Howard Baker was a young U.S. senator from Tennessee when he sat on a congressional committee back in 1973. He then posed a profound question of the witness sitting in front of him: What did the president know and when did he know it?
He was inquiring about President Nixon’s involvement in the Watergate scandal, which would force the president to resign in disgrace the following year.
Sen. Baker’s inquiry is fitting today. What did President Obama know about the National Security Agency’s wiretap of German Chancellor Angela Merkel’s phone — and when did he know it?
http://www.reuters.com/article/2013/10/28/us-germany-usa-spying-idUSBRE99Q09F20131028
The NSA tap doesn’t rise to the level of the Watergate scandal. It does, however, call into question the NSA’s involvement in trying to protect U.S. citizens against potential terror threats.
I’m still trying to fathom, however, why the NSA would tap into the phone calls of a trusted U.S. ally — Chancellor Merkel — and what the agency thought it would gain from this intrusion.

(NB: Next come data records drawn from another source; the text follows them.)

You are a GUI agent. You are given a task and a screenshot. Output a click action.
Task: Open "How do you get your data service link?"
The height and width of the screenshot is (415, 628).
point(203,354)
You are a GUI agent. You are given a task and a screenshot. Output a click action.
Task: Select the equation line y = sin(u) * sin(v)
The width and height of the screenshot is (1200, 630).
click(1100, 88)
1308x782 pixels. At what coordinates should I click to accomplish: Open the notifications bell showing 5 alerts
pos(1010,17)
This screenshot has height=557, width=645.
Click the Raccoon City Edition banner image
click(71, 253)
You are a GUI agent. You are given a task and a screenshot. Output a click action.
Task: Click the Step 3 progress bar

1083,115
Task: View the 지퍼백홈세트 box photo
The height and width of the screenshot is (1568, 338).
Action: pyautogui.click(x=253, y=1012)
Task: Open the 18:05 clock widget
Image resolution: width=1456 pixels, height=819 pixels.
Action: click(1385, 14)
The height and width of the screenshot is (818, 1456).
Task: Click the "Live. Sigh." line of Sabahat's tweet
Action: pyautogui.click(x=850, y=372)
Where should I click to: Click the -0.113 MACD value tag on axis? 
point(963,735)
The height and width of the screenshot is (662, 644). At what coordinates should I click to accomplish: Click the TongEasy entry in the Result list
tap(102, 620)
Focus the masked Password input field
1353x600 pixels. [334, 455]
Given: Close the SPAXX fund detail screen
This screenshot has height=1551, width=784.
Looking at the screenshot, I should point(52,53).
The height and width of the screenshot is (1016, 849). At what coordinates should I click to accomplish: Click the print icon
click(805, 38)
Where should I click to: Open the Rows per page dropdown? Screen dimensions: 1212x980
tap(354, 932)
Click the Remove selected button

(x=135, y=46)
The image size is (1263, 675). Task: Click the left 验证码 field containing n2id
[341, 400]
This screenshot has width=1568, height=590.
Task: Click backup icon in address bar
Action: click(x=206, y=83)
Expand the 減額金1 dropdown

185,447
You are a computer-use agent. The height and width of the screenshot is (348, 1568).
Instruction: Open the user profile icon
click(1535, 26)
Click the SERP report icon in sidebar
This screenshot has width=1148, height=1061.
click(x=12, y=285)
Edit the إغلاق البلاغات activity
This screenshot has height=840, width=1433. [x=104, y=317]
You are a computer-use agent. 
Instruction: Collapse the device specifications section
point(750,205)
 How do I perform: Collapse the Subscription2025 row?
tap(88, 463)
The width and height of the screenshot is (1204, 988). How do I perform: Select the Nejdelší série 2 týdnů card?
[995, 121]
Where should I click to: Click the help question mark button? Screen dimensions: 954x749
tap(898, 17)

Merkel reportedly is fuming over it. Can anyone blame her? Can anyone blame our nation’s other allies who believe their own trust in the United States has been violated by these revelations.
Now comes a report that President Obama knew about the wiretap, which contradict directly his assertion that he knew nothing about it.
Which is it, Mr. President? What did you know and when did you know it?